[Stored items]
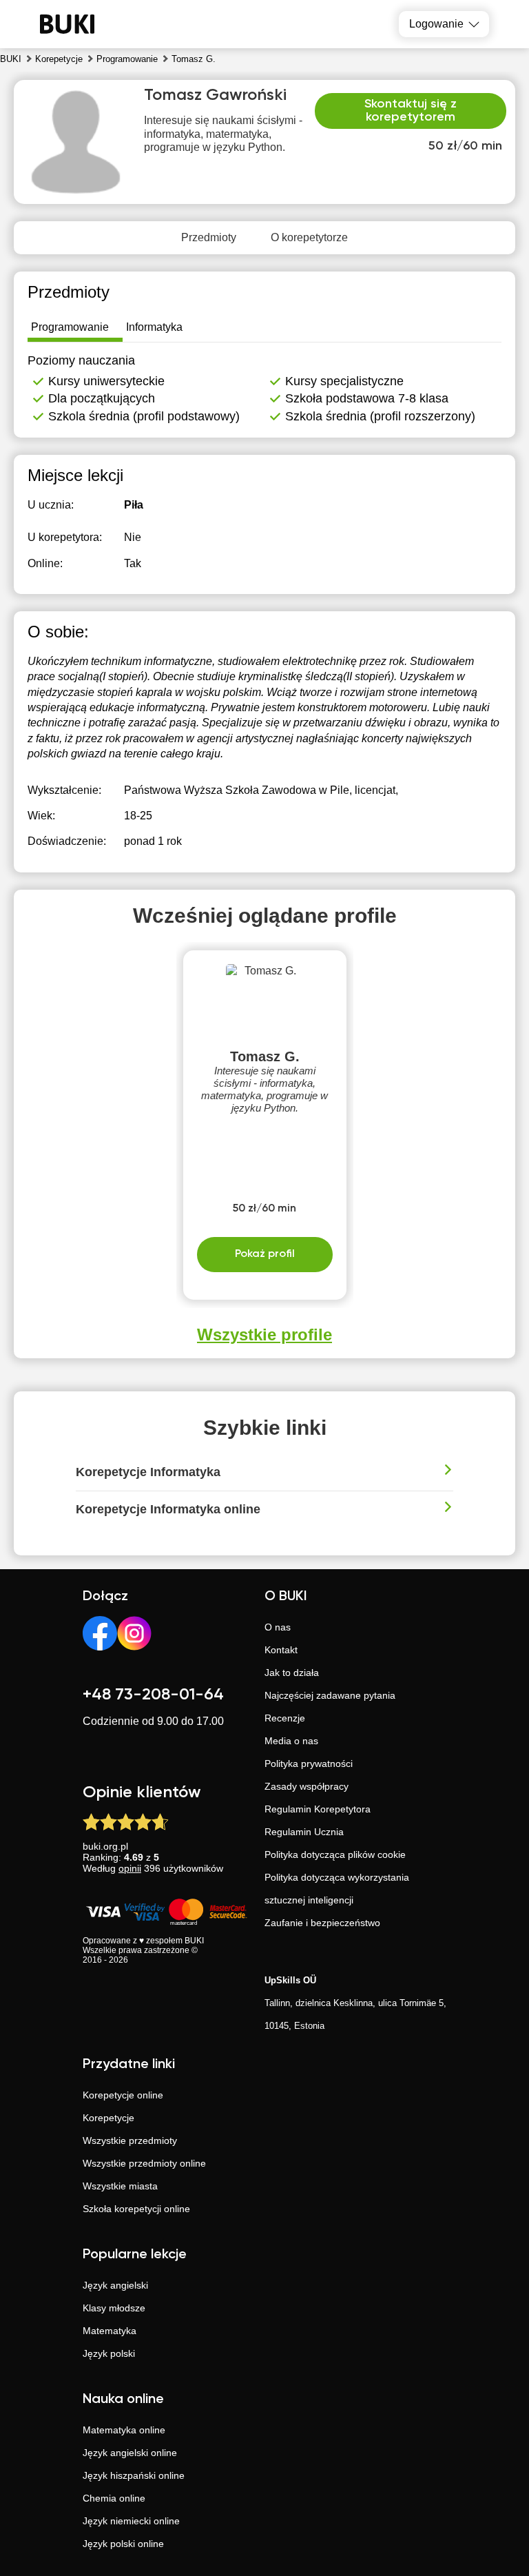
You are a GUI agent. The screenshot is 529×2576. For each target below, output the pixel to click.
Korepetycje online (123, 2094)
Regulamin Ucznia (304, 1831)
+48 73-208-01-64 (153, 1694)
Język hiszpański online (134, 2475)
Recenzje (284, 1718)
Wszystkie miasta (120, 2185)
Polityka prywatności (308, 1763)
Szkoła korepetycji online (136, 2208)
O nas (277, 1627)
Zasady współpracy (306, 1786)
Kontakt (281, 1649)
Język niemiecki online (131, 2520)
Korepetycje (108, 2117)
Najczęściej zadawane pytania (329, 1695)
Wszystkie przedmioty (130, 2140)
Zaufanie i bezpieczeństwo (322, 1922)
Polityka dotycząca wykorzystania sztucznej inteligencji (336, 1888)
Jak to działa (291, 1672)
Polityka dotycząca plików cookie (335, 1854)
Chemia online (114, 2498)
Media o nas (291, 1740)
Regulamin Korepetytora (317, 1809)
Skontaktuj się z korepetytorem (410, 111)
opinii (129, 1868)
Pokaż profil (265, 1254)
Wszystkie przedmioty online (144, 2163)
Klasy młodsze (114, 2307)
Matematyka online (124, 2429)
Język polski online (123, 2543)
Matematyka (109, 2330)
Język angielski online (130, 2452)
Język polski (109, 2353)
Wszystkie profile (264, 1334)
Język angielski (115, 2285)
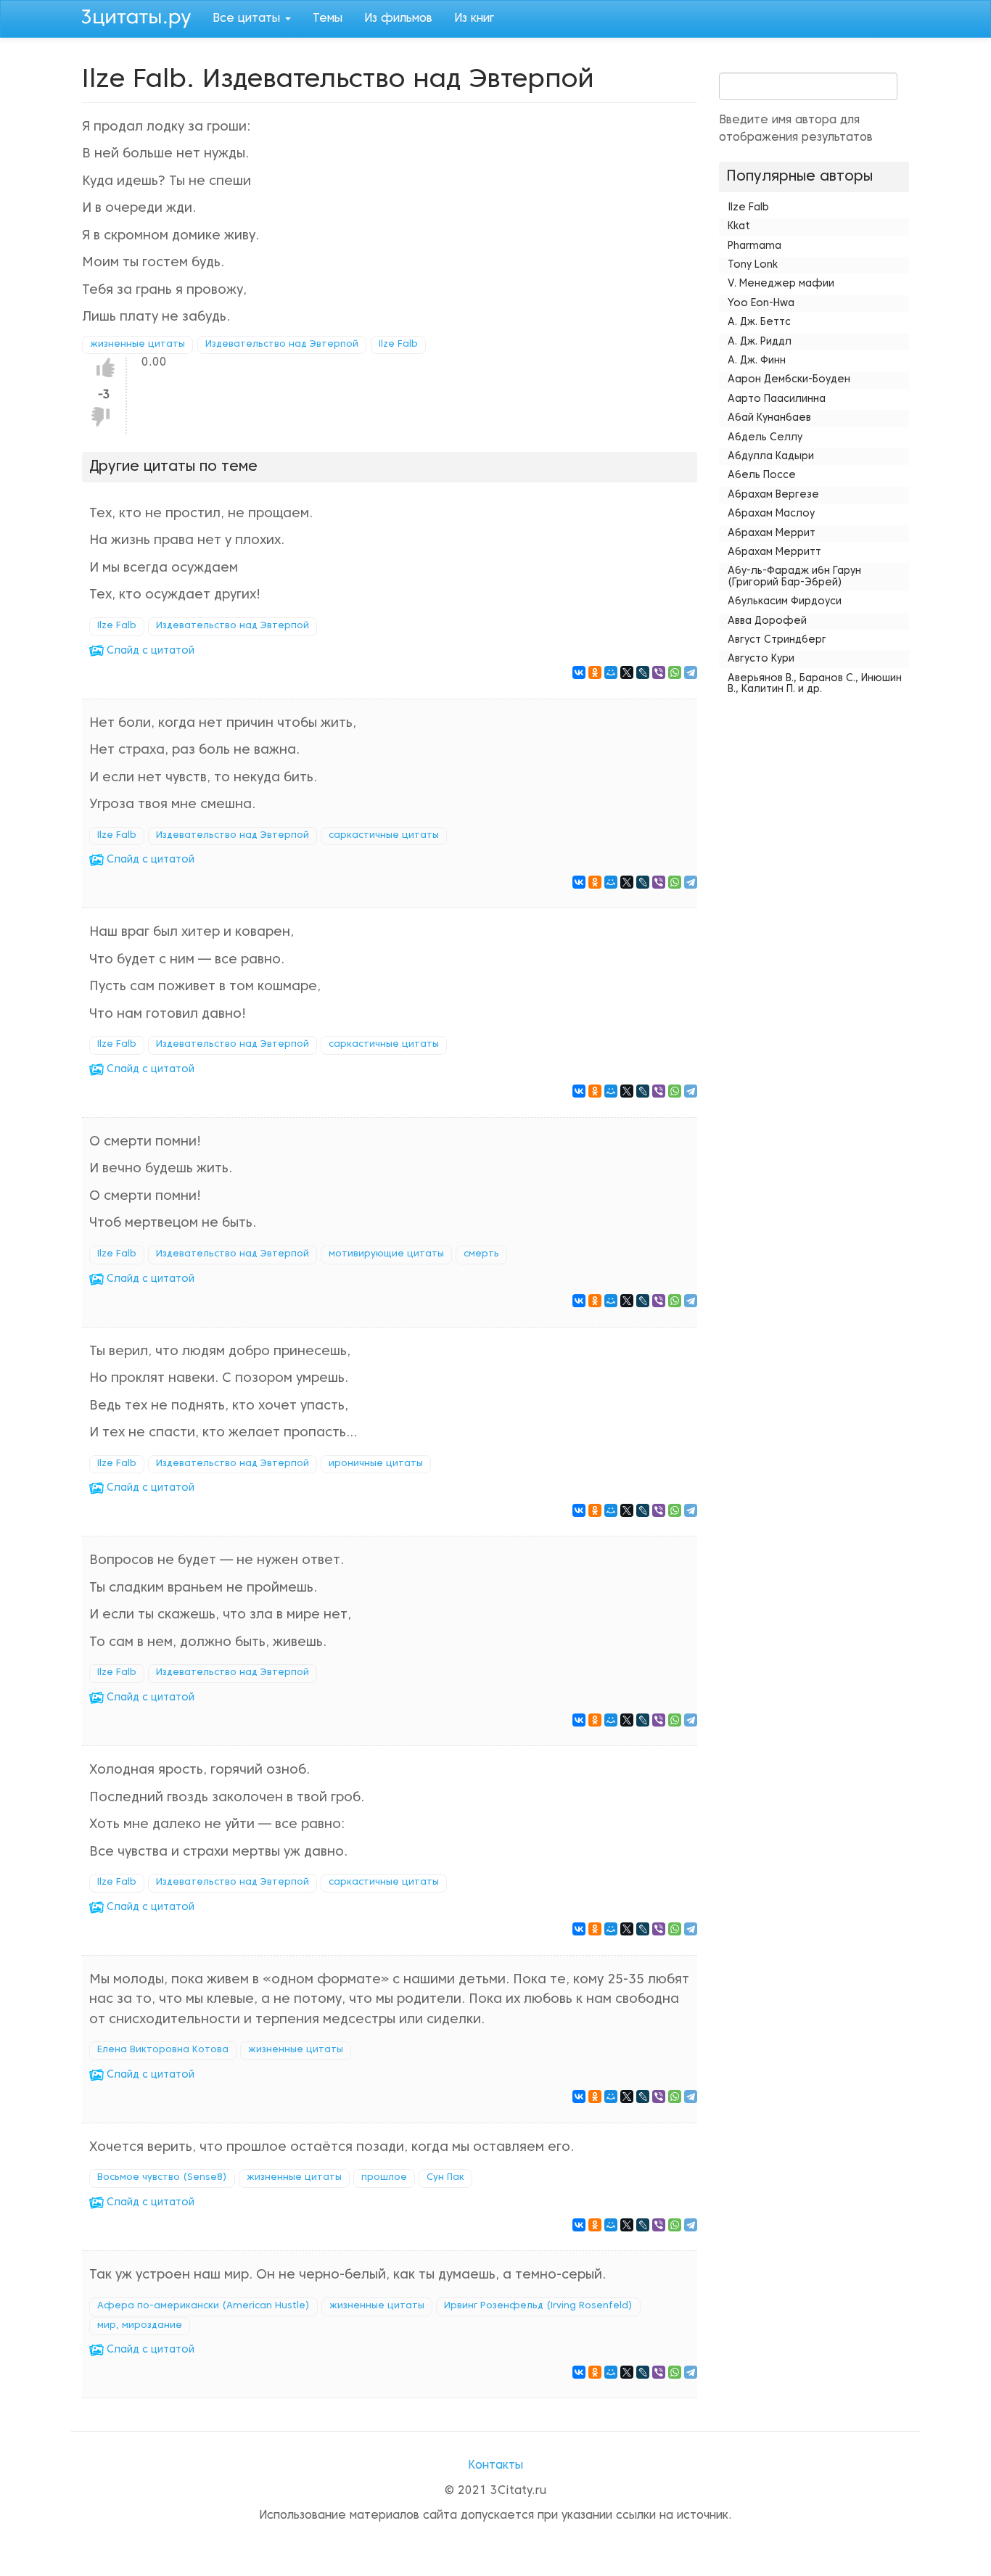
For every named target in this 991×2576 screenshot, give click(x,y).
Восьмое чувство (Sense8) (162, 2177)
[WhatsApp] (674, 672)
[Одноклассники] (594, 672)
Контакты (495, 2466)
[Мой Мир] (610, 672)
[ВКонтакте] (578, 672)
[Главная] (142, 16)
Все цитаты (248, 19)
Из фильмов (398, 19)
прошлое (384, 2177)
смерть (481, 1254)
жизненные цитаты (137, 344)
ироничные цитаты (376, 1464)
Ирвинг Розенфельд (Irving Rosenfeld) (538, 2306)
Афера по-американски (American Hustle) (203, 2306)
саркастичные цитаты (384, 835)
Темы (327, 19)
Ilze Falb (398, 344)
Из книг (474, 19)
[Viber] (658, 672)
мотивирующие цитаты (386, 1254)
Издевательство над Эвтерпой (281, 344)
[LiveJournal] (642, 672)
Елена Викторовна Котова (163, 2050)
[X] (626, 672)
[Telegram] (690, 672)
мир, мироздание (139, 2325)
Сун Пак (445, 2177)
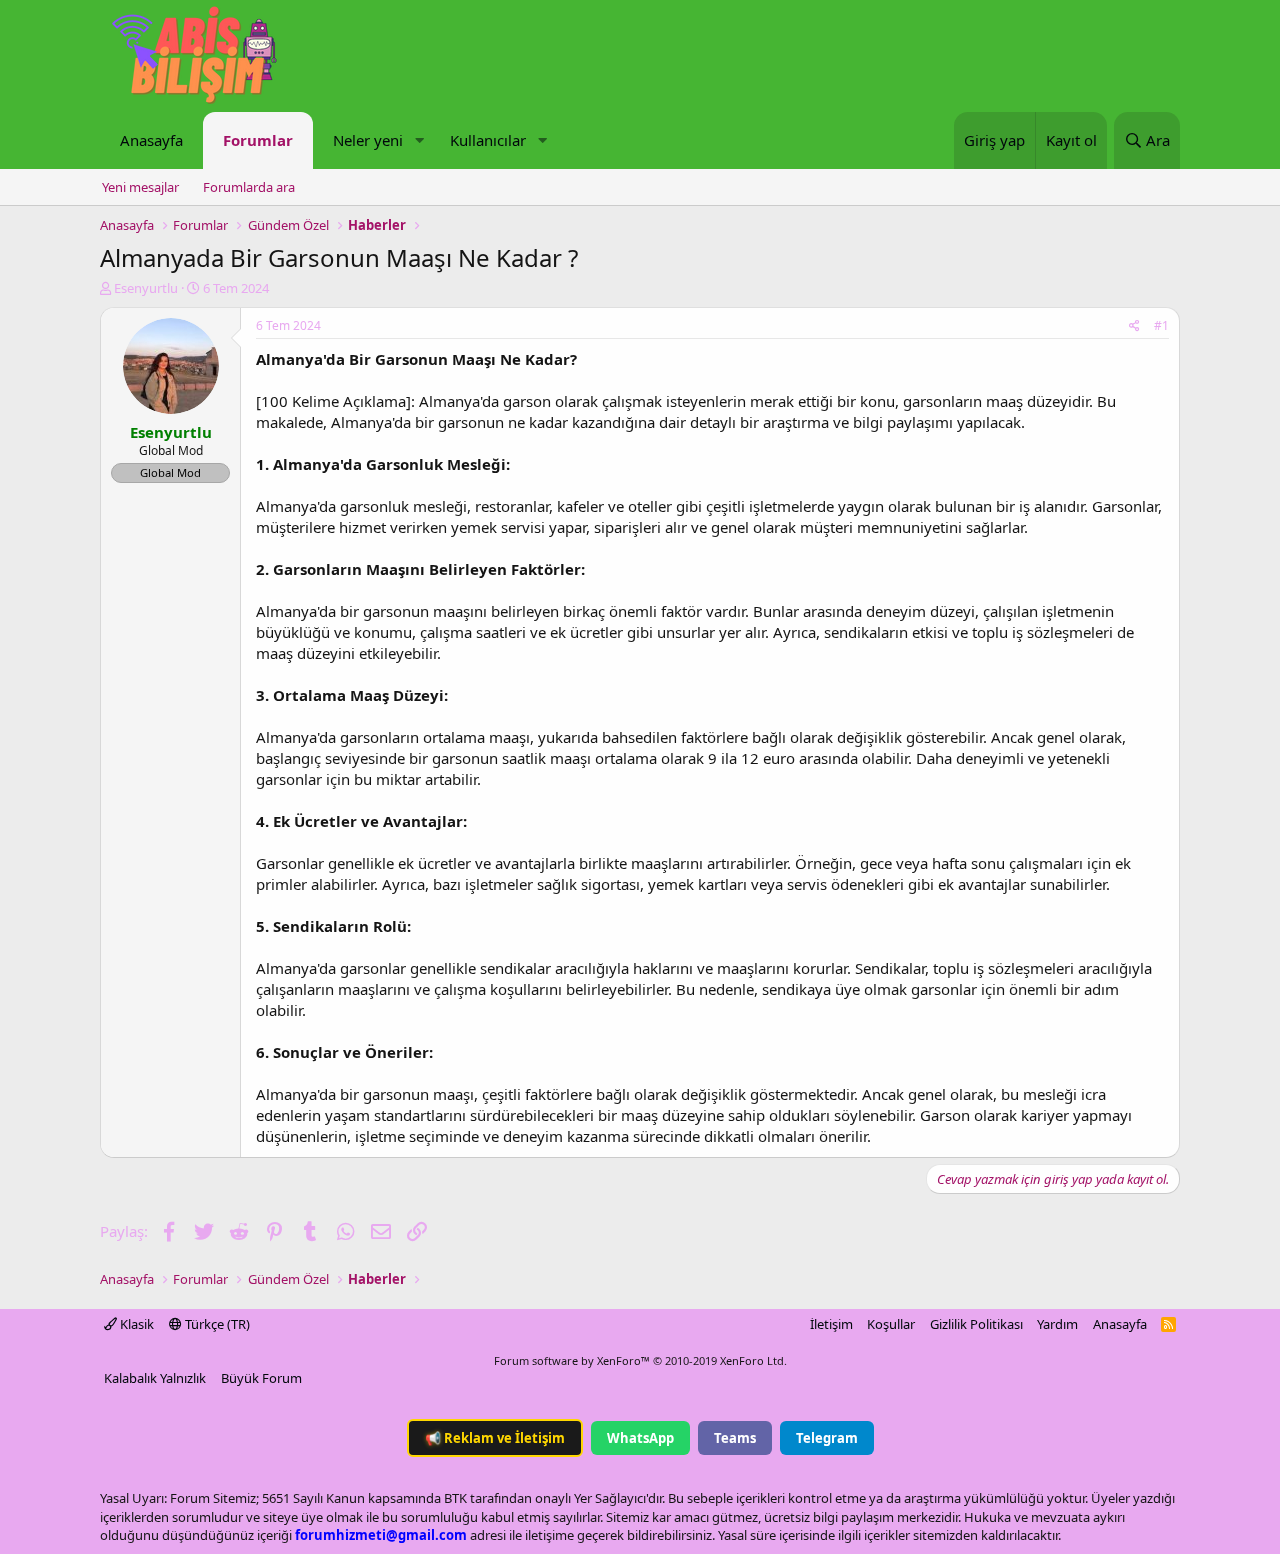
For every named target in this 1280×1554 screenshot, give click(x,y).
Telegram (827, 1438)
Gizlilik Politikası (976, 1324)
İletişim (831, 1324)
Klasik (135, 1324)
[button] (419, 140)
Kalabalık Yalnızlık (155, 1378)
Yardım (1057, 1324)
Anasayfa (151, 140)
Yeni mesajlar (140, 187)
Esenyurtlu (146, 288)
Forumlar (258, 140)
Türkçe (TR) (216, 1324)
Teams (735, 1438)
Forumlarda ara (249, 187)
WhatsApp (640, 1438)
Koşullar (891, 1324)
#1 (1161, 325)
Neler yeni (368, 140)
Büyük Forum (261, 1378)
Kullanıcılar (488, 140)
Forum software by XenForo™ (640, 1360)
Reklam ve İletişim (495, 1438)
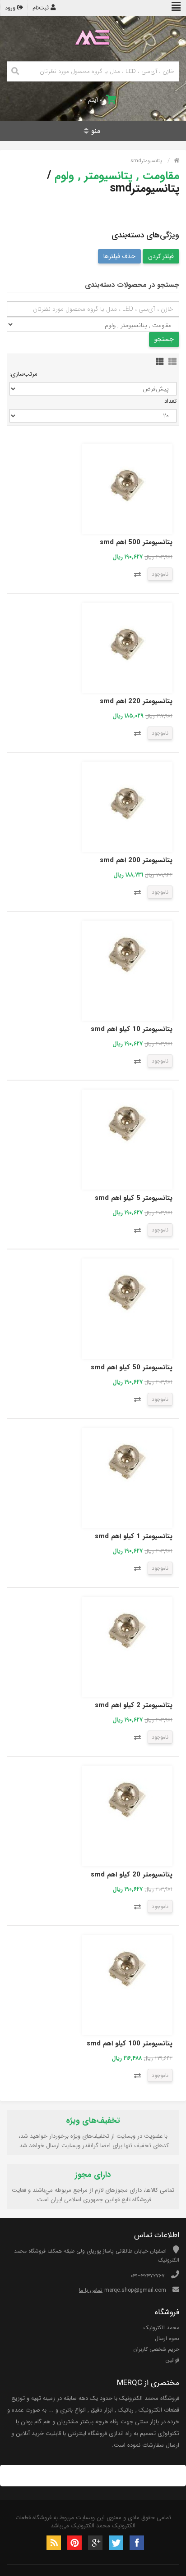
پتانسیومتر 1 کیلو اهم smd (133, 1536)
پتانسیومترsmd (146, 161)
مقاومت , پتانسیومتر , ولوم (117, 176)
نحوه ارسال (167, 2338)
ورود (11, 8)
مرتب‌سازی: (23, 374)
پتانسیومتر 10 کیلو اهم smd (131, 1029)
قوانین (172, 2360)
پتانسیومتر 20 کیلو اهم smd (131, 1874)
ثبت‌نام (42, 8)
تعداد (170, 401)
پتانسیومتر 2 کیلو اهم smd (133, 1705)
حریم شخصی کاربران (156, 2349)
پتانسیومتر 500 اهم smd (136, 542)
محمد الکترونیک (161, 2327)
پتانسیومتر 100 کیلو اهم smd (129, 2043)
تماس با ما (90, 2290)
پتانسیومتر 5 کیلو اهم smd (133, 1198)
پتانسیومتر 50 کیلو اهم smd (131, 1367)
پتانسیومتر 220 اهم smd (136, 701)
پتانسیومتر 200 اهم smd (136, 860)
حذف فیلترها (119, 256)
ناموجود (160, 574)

## [WHAT TO DO]
Drop the pictures; repeat each entry above exactly.

## [ANSWER TO THE PROBLEM]
You are a GUI agent. The screenshot is 529×2576. For each target below, output the pixel to click.
Korepetycje online (123, 2094)
Regulamin Ucznia (304, 1831)
+48 73-208-01-64 (153, 1694)
Język hiszpański online (134, 2475)
Recenzje (284, 1718)
Wszystkie miasta (120, 2185)
Polityka prywatności (308, 1763)
Szkoła korepetycji online (136, 2208)
O nas (277, 1627)
Zasady współpracy (306, 1786)
Kontakt (281, 1649)
Język niemiecki online (131, 2520)
Korepetycje (108, 2117)
Najczęściej zadawane pytania (329, 1695)
Wszystkie przedmioty (130, 2140)
Zaufanie i bezpieczeństwo (322, 1922)
Polityka dotycząca wykorzystania sztucznej inteligencji (336, 1888)
Jak to działa (291, 1672)
Polityka dotycząca plików cookie (335, 1854)
Chemia online (114, 2498)
Media o nas (291, 1740)
Regulamin Korepetytora (317, 1809)
Skontaktuj się z korepetytorem (410, 111)
opinii (129, 1868)
Pokaż profil (265, 1254)
Wszystkie przedmioty online (144, 2163)
Klasy młodsze (114, 2307)
Matematyka online (124, 2429)
Język polski online (123, 2543)
Matematyka (109, 2330)
Język angielski online (130, 2452)
Język polski (109, 2353)
Wszystkie profile (264, 1334)
Język angielski (115, 2285)
For every named target in this 991×2576 screenshot, give click(x,y).
Восьмое чувство (Sense8) (162, 2177)
[WhatsApp] (674, 672)
[Одноклассники] (594, 672)
Контакты (495, 2466)
[Мой Мир] (610, 672)
[ВКонтакте] (578, 672)
[Главная] (142, 16)
Все цитаты (248, 19)
Из фильмов (398, 19)
прошлое (384, 2177)
смерть (481, 1254)
жизненные цитаты (137, 344)
ироничные цитаты (376, 1464)
Ирвинг Розенфельд (Irving Rosenfeld) (538, 2306)
Афера по-американски (American Hustle) (203, 2306)
саркастичные цитаты (384, 835)
Темы (327, 19)
Ilze Falb (398, 344)
Из книг (474, 19)
[Viber] (658, 672)
мотивирующие цитаты (386, 1254)
Издевательство над Эвтерпой (281, 344)
[LiveJournal] (642, 672)
Елена Викторовна Котова (163, 2050)
[X] (626, 672)
[Telegram] (690, 672)
мир, мироздание (139, 2325)
Сун Пак (445, 2177)
For every named target in this 1280×1554 screenshot, give click(x,y).
Telegram (827, 1438)
Gizlilik Politikası (976, 1324)
İletişim (831, 1324)
Klasik (135, 1324)
[button] (419, 140)
Kalabalık Yalnızlık (155, 1378)
Yardım (1057, 1324)
Anasayfa (151, 140)
Yeni mesajlar (140, 187)
Esenyurtlu (146, 288)
Forumlar (258, 140)
Türkçe (TR) (216, 1324)
Teams (735, 1438)
Forumlarda ara (249, 187)
WhatsApp (640, 1438)
Koşullar (891, 1324)
#1 (1161, 325)
Neler yeni (368, 140)
Büyük Forum (261, 1378)
Kullanıcılar (488, 140)
Forum software by XenForo™ (640, 1360)
Reklam ve İletişim (495, 1438)
پتانسیومتر 1 کیلو اهم smd (133, 1536)
پتانسیومترsmd (146, 161)
مقاومت , پتانسیومتر , ولوم (117, 176)
نحوه ارسال (167, 2338)
ورود (11, 8)
مرتب‌سازی: (23, 374)
پتانسیومتر 10 کیلو اهم smd (131, 1029)
قوانین (172, 2360)
پتانسیومتر 20 کیلو اهم smd (131, 1874)
ثبت‌نام (42, 8)
تعداد (170, 401)
پتانسیومتر 2 کیلو اهم smd (133, 1705)
حریم شخصی کاربران (156, 2349)
پتانسیومتر 500 اهم smd (136, 542)
محمد الکترونیک (161, 2327)
پتانسیومتر 100 کیلو اهم smd (129, 2043)
تماس با ما (90, 2290)
پتانسیومتر 5 کیلو اهم smd (133, 1198)
پتانسیومتر 50 کیلو اهم smd (131, 1367)
پتانسیومتر 220 اهم smd (136, 701)
پتانسیومتر 200 اهم smd (136, 860)
حذف فیلترها (119, 256)
ناموجود (160, 574)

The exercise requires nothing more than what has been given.